# [Text passage]
# # # # #
Harry Reid: His real impact on Nevada
Harry Reid says that "No one can do more" for Nevadans than he does, as U.S. Senate majority leader. But do the senator's claims pass muster?
Reid's claims rely on the misguided premise that the purpose of a United States senator is to plunder federal taxpayers from other states in order to benefit the senator's home state. In fact, the true mission of a senator should be to protect citizens from exactly that type of mob-oriented, devil-take-the-hindmost rule by standing up for principle and taxpayers everywhere.
Nevertheless, even by Reid's own ill-conceived doctrine, the numbers indicate that he's abjectly failed to "bring home the bacon."
When Reid got to Washington, D.C., in 1983, per capita federal spending in Nevada was 16th highest among the states. Since that time, per capita federal spending in Nevada has fallen to 50th among the states, according to the Tax Foundation. Only 65 cents of every dollar paid by Nevadans in federal taxes now returns to the Silver State in the form of federal spending. In other words, no U.S. senator has done less, bringing federal dollars to his or her home state, than has Senator Reid.
At the same time, the senator has pursued schemes that uniquely penalize Nevada. An example is the federal health-insurance takeover legislation. The so-called Patient Protection and Affordable Care Act, pushed through the Senate by Reid, attempts to reduce the number of uninsured Americans by — among other ploys — greatly expanding state-run Medicaid programs. The intent behind this was to offload much of the legislation's massive expense onto state governments, thus manipulating downward the Congressional Budget Office's scoring of the bill's direct costs to the federal government.
Significantly, the bill will impose a proportionally larger unfunded mandate on the Silver State than it will on any other state. Reid's unfunded mandate will almost certainly mean future spending reductions for education, public safety and infrastructure, as more state funds must go into Medicaid spending.
"But surely," Reid supporters will argue, "a state with high-ranking congressional leaders will have higher growth prospects." Not so, according to recent research at Harvard University.
# # # # #
# [Material supplied]
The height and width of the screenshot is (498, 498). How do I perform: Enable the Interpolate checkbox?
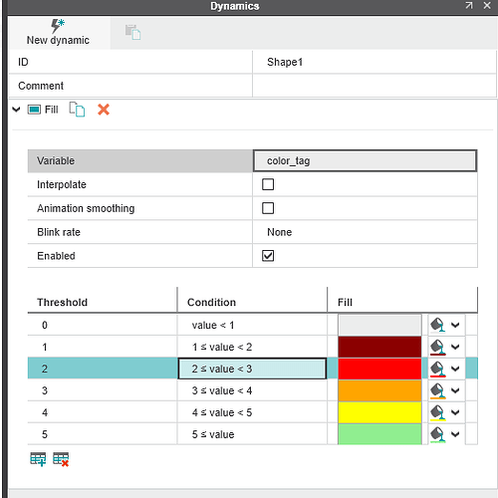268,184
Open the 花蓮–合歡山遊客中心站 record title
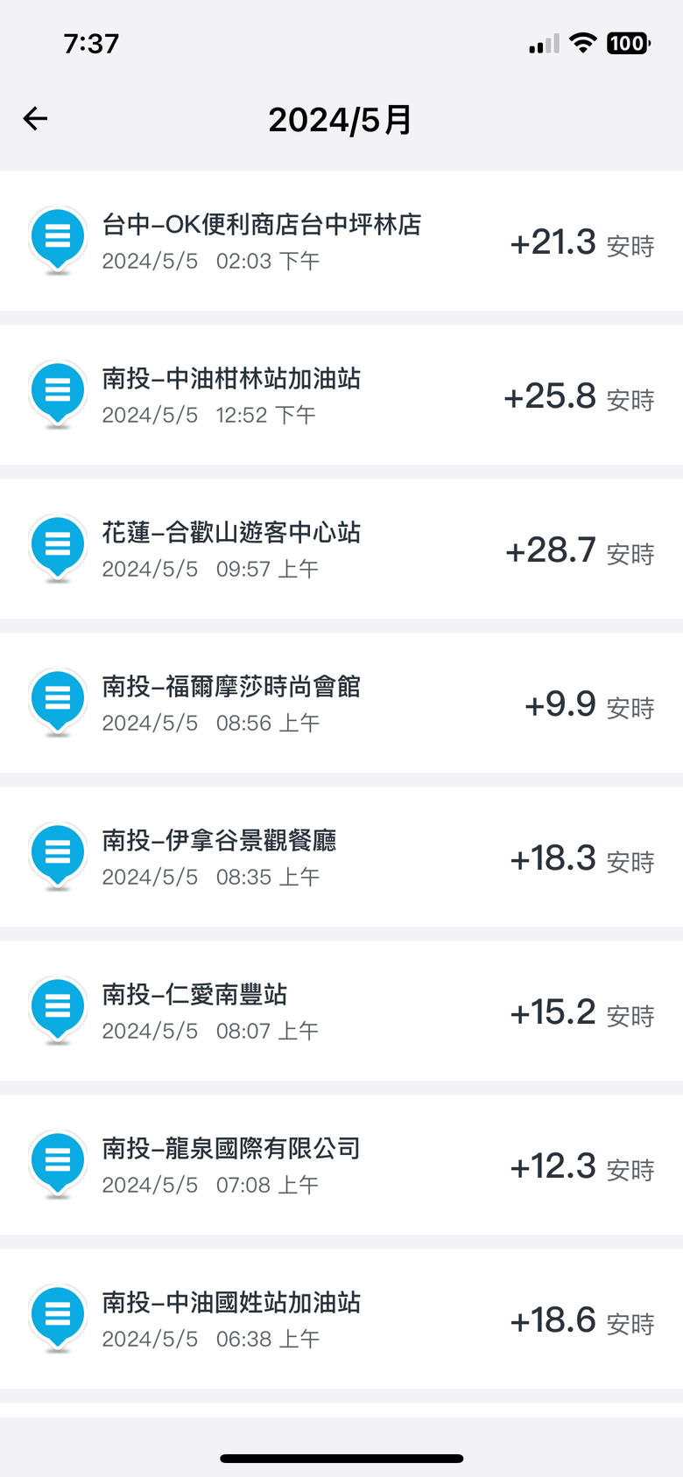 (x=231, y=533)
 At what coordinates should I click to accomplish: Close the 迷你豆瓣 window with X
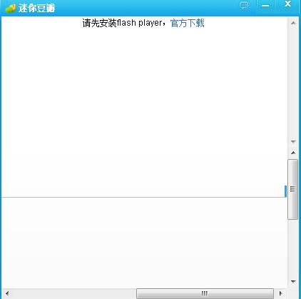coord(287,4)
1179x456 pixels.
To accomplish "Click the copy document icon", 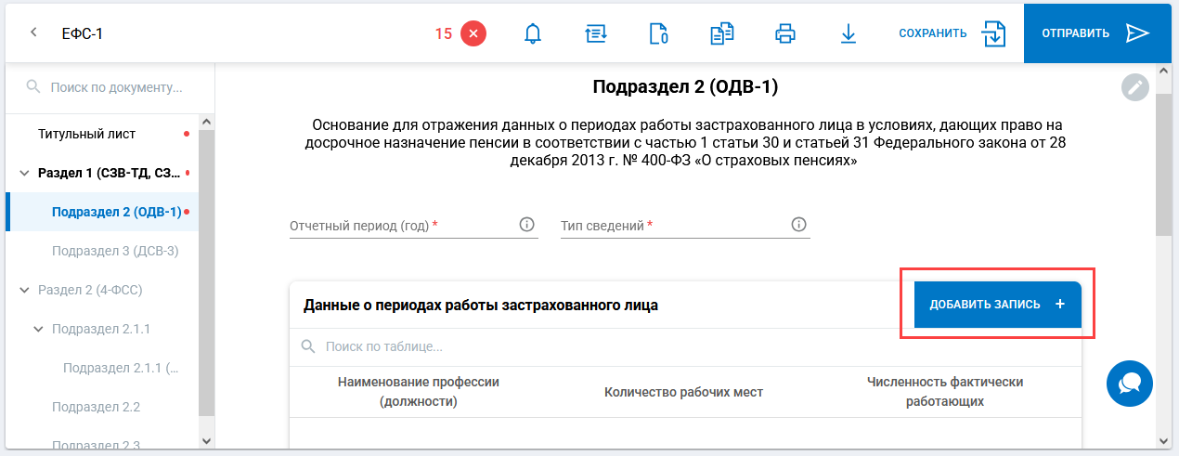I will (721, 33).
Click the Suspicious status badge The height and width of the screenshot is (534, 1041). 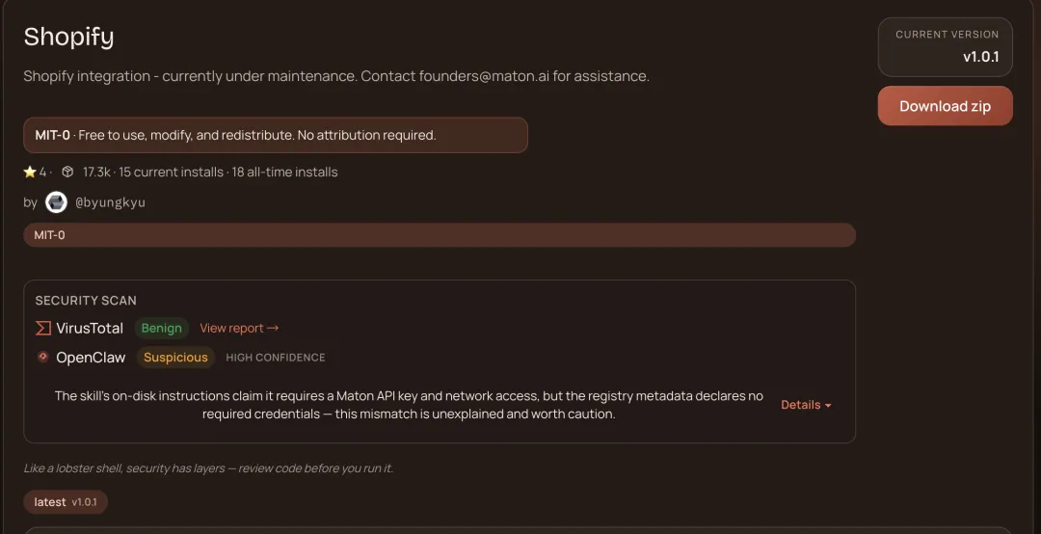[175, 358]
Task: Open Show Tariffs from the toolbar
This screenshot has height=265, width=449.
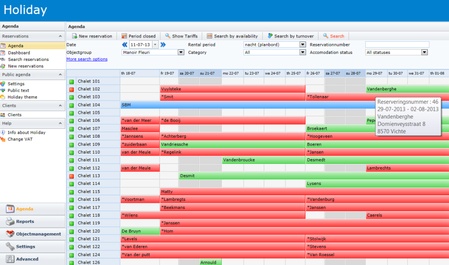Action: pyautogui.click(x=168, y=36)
# # # # #
# [Required work]
1. In the article on Harry Reid, what rank did Nevada hold in per capita federal spending when Reid arrived in Washington in 1983?
2. Explain why, according to the article on Harry Reid, the health-insurance legislation relied on greatly expanding state-run Medicaid programs.
3. Please carry on the article on Harry Reid from where it stops.

# [Solved tasks]
1. Nevada ranked 16th highest among the states.

2. The aim was to shift much of the legislation's large expense onto state governments. This would lower the Congressional Budget Office's scoring of the bill's direct costs to the federal government.

3.
That research shows that even if high-ranking congressional leaders are able to use their seniority to leverage higher amounts of federal spending in their home states, the increased spending does not lead to new job creation. In fact, higher federal spending is correlated with lower private-sector sales, employment and research-and-development spending. According to the authors of the new study:
Some of the dollars directly supplant private-sector activity — they literally undertake projects the private sector was planning to do on its own… Other dollars appear to indirectly crowd out private firms by hiring away employees and the like… A third and potentially quite strong effect is the uncertainty that is created by government involvement.
The authors show that these results hold true, whether states are large or small, over the entire 40-year period examined. The results are most pronounced in states that have geographically concentrated firms — such as Nevada's gaming and mining industries.
The most impressive aspect of these findings is that the authors do not account for the cost of increased federal spending within the targeted states. They assume the money comes for free — ignoring the fact that federal spending must be financed through higher taxes or increased borrowing — meaning that the spending itself is the cause of private-sector malaise.
Hence, the Silver State is actually fortunate that Senator Reid has failed to deliver on his mantra as the one who can "bring home the bacon." Perhaps he should take note of this and retool his message.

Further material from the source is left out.